I was also excited to hear that a local teen who works at a local bookstore is now at school there, Nick Gulotta is an extremely wise, articulate, politically astute young person, who also dresses in a style that can only be described as goth-meets-preppy. Apparently, he teaches a weekly seminar on Tibet and also takes classes at the New School.

An environment where students are inspired to learn how to learn is, in my opinion, an interesting model for a school. "Kids going out with an education like this will be more creative, more inventive, and more adaptive and flexible," says Berger in the article. "(That’s)  going to be a big thing when the economy changes."

God knows it’s not going to work for every kid. And you gotta wonder what’ll happen to the kids who have not learned traditional skills. Chances are, they’ll do just fine. Or not. Hard to say.
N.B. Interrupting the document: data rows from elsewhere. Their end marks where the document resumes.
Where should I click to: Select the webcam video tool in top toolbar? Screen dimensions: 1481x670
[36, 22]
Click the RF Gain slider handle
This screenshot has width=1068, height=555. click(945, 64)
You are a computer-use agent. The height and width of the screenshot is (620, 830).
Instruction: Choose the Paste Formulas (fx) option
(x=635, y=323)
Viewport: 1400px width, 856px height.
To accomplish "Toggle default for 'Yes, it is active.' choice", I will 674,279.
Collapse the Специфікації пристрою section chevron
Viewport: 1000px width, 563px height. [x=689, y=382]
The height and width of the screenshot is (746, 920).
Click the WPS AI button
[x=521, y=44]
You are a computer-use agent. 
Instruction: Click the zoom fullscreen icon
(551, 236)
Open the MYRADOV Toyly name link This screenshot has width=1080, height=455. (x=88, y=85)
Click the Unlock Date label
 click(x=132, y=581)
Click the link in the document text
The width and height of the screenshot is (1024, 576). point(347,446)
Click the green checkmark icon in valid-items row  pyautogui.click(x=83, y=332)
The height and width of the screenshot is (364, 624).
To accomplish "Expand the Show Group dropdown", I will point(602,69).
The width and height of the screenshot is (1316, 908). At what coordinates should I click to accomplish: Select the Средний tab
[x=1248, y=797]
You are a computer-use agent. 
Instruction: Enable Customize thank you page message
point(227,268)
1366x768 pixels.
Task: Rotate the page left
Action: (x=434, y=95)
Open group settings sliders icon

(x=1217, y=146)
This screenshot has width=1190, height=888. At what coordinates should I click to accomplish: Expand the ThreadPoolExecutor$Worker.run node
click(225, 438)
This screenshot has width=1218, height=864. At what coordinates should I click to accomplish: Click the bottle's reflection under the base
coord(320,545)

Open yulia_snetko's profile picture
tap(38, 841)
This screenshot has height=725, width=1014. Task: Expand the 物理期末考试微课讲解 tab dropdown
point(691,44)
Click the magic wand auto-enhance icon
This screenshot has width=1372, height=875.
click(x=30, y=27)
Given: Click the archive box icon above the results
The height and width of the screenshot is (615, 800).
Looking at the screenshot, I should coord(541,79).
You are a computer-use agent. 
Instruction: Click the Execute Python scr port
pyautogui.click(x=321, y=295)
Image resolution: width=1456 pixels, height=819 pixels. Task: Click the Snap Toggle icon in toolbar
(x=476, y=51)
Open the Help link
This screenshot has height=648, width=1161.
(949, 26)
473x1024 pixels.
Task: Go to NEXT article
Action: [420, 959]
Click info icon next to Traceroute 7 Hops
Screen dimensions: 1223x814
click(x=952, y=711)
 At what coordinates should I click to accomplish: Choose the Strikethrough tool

I scoured the pictures to see how many kids I knew: I did recognize one or two. One of Teen Spirit’s friends was quoted a couple of times. It sounds like an amazing place in our midst. Not for everyone. But the very fact that it exists gives me hope and inspires me to the core.

2 thoughts on “BROOKLYN FREE SCHOOL”

  1. ugggggggg! I need to go back to school to understand what you are saying! I got a headache just trying to read Sage’s comment, no offense. But I need an education again obviously. Send me to PS 321 for adults.

  2. Once you contextualize BFS within the free school movement and within the market model of education and schooling that pervades this country since A Nation at Risk (1983) you begin to see its major design flaws both as a model for pedagogy and for learning.
    It’s a disservice to John Dewey and his life’s work to have his name in any associated with the free school movement. Dewey was used by the advocates of the cult of efficiency in the words of historian r. Callahan to distort the notion of “progressive” education as chaos, which, once you get down to it, free schooling is. Dewey was all about structure, one of the few necessary “either/or’s” being the difference between the mature and the immature, the adults guiding the children. The difference, for Dewey, was more in what we teach (occupations) than in how we teach it, though that’s a vast over-simplification on my part.
    The free schoolers, as the article indicates, can be traced to A.S. Neill and to his school Summerhill, which was, by most accounts, a problematic place for kids to live and learn. Neill was an effective leader, but one that lead by personality more than by substance as is the case with most independent schools. Ivan Illich (Deschooling Society), Joel Spring (Education and the Corporate State), and other radical educational theoretical frameworks helped to provide a methodless method for the many free schools that have sprouted around the country since the late 60s. Of course, Summerhill, in 1921, was the first.
    What strikes me as ironic is that, the same people who lambaste Bush and Bloomberg and Klein (including me) for their absolutism, their business models of education: children as product, fodder for the high tech economy of the 21st century (whose jobs have already been outsourced) are the now some of the same people who are shooting back with their own brand of absolutism: FREE SCHOOLS. It’s a radical dream and it doesn’t work, or if it does work it only works for the kids who are lucky enough to have been born to upper middle class parents who HELP their kids to SELF START. Progressive education, in the Deweyan sense, was always, unfortunately, for the rich- although it was egalitarian in its philosophical underpinnings and its methods were as close to universal as any that I’ve ever studied.
    How dare Alan Berger, a teacher with 7 years experience, his fly by night staff, and his advisory committee of PhD’s- all refugees from one of the best public schools in the city- PS 321- think that they can run a methodless, pedagogy-free, atheoretical, ahistorical free school? Kids educations are at stake. The far left, as always, meets the far right at the bottom of the circle. There’s not too much of a difference, to me, between the black/brown shirts and the red shirts. (No, I’m not comparing anybody to Hitler, Stalin, Mao or Mussolini. Figurative speech.)